Regardless of the excitation wavelength, upon photoexcitation, 1 exhibited significant emission in the near-infrared (NIR) region, with an emission maximum observed at 830 nm in acetonitrile, Figure 3. This NIR emission is a highly desirable property for bioimaging applications, as light in this spectral window experiences minimal scattering and absorption by endogenous biological chromophores (e.g., hemoglobin, water) [24,26,27,28], allowing for deeper tissue penetration and reduced autofluorescence interference. The emission is unequivocally attributed to a long-lived ³MLCT excited state. The excited-state lifetime (τ) was measured to be 110 ns, and the luminescence quantum yield (Φ) was determined to be 0.02. It is interesting to note that 1 exhibits both a longer luminescence lifetime and a higher quantum yield compared to the MOD complex. This increase in excited-state lifetime can be rationalized by the lower-energy LUMO in the pydppn-containing complex, which enlarges the energy gap with the metal-centered triplet (³MC) state. As this ³MC state is a known non-radiative decay pathway for the ³MLCT state in polypyridine metal complexes, the larger energy separation reduces deactivation, resulting in longer-lived luminescence. The relatively long lifetime of the excited state is a crucial photophysical parameter, as it provides ample time for the excited photosensitizer to interact with its immediate surroundings, including potential biological targets or molecular oxygen, prior to returning to the ground state. The energy of this ³MLCT state and its significant lifetime are consistent with properties found in various photoactive metal complexes utilized in imaging and other light-driven processes [26,27,28].

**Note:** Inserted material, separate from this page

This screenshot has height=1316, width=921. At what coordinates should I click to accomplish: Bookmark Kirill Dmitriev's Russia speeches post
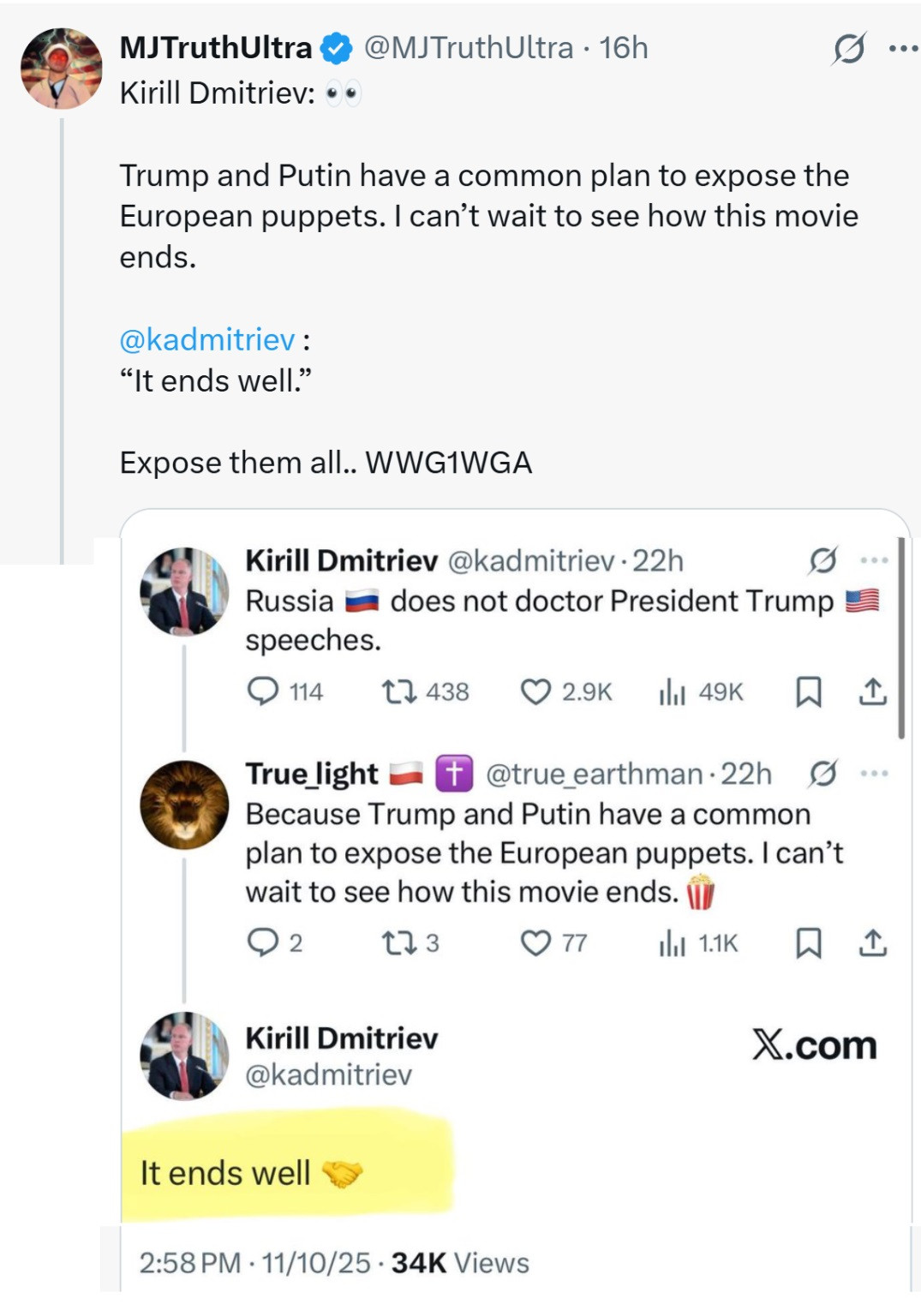pos(808,691)
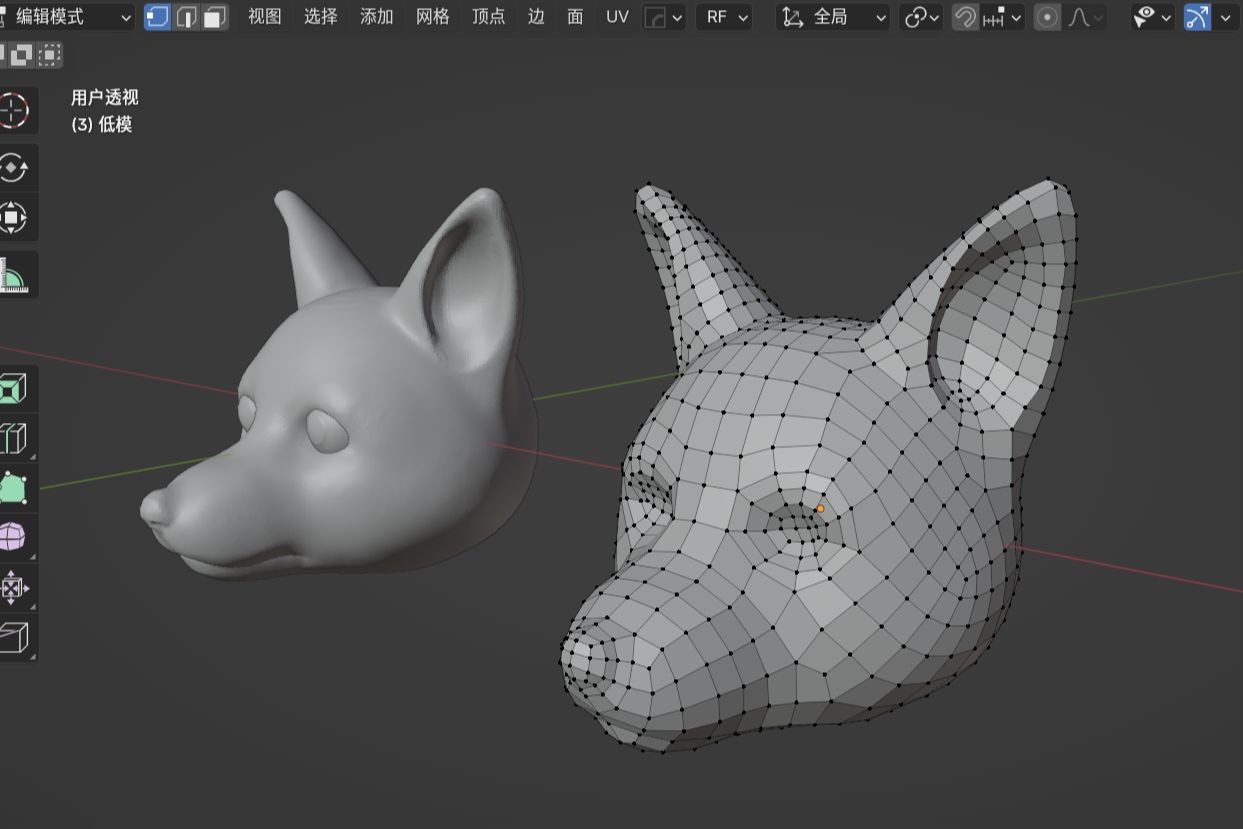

2.4. DNA Interaction: The “Light-Switch” Effect

The interaction of 1 with calf thymus DNA (CT-DNA), a widely accepted model for double-stranded DNA in eukaryotic cells, was thoroughly investigated using both emission and absorption spectroscopy in aqueous solutions, see Figure 4. These experiments were conducted in 1 mM phosphate buffer, at pH 7.0, containing 57 mM NaCl.

In an aqueous buffer solution without DNA, 1 displayed only very weak intrinsic luminescence. This phenomenon is commonly observed for many transition metal complexes in protic solvents like water and is typical of dppz-like compounds in which efficient non-radiative decay pathways, such as vibrational relaxation involving solvent molecules or rotation of flexible ligand parts, can quench the excited state and dissipate energy as heat, leading to low quantum yields.

However, upon the gradual addition of increasing amounts of CT-DNA to a fixed concentration of 1 (35 μM), a dramatic and significant enhancement in luminescence intensity was observed. This striking phenomenon, where a non- or weakly emissive probe becomes strongly luminescent upon binding to its biological target, is famously known as a “light-switch” effect [1,2,3,4,5,6]. The “light-switch” behavior is a powerful and direct spectroscopic signature of a specific and intimate interaction between the metal complex and DNA. The binding of 1 to DNA likely provides a more rigid and less polar microenvironment for the complex [4,16]. This rigidification restricts the molecular motions and vibrations that contribute to non-radiative deactivation, effectively shielding the complex from interactions with solvent molecules (like water) that would otherwise quench its luminescence. Consequently, the radiative decay pathways become more competitive, leading to a substantial increase in the observed luminescence, causing the complex to “turn on” its light emission when bound to DNA. While the “light-switch” effect has often been regarded as confirmation of DNA intercalation, recent studies have shown that even non-intercalating bimetallic complexes can exhibit this behavior, suggesting that intercalation is not exclusively required for it [32]. For this reason, an in-depth study of 1’s interaction with DNA was conducted through various spectroscopic and viscometric techniques, which strongly points towards an intercalative mode.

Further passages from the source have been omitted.